Scale Validity: The QIDS demonstrated 79% sensitivity and 81% specificity in a validation study conducted in 596 adult outpatients with dysthymia living in the United States.1
Alternative Versions: The 16-item QIDS scale was derived from a longer, 30-item Inventory of Depressive Symptomatology (IDS), originally published in 1986 and updated in 1996.1,7 The more comprehensive IDS not only assesses the core diagnostic criteria for major depressive disorder listed in the DSM-IV, but also commonly associated symptoms (e.g., anxiety, irritability) and atypical features (e.g., leaden paralysis, interpersonal rejection sensitivity).1,7 Please note that the shortened QIDS is contained entirely within the IDS and thus can be extracted if the longer tool is administered.1 The 16-item QIDS is also available in a clinician-rated format.1 Items are identical across the two formats.7
Cited Limitations: No limitations have been identified in the literature.

Footnotes:

†Although the 16-item QIDS is described here, we include information about alternative versions for your general awareness and convenience.
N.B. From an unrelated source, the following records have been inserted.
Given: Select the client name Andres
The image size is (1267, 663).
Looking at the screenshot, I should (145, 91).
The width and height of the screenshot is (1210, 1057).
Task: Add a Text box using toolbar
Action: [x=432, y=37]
These alternative versions are sometimes used by different practitioners or in clinical trial or research settings.

Supporting references for the filters are as follows:
Disease States: Major depressive disorder (MDD)1,2, Bipolar disorder (BD)3,4; Validated Uses: Screening (MDD)2, Diagnosis (MDD)2, Treatment Monitoring & Evaluation (BD & MDD)1-4, Symptom Severity (BD & MDD)1,3,4; Populations: Adolescent5, Adult1,2, Geriatric6; Administration Method: Self-report1,7; Time to administer: 5–15 minutes8; Commonly used in: Clinical Trials & Research1,4,7,9, Clinical Practice1,3,7,10

References:

  1. Rush, AJ et al. Biological Psychiatry. 2003;54(5):573-583.
  2. Beidas, RS et al. Cogn Behav Pract. 2015;22(1):5-19.
  3. Bernstein, IH et al. Int J Methods Psychiatr Res. 2009;18(2):138-146.
  4. Tohen, M et al. Clinical trial design challenges in mood disorders.  (Elsevier Inc., 2015).
  5. Bernstein, IH et al. Int J Methods Psychiatr Res. 2010;19(4):185-194.
  6. Doraiswamy, PM et al. Acta Psychiatr Scand. 2010;122(3):226-234.
  7. About the IDS and QIDS. IDS/QIDS website. 2020. http://www.ids-qids.org/about.html. Accessed June 15, 2020.
  8. IDS-QIDS Administration. IDS/QIDS website. 2020. http://www.ids-qids.org/administration.html. Accessed June 15, 2020.
  9. Quiroz, JA et al. JAMA Psychiatry. 2016;73(7):675-684.
  10. Cerimele, JM et al. Psychiatr Serv. 2019;70(5):396-408.
  1. Center for Behavioral Health Statistics and Quality. 2014 National Survey on Drug Use and Health: DSM-5 Changes: Implications for Child Serious Emotional Disturbance (unpublished internal documentation). 2016. Substance Abuse and Mental Health Services Administration. Rockville, mD.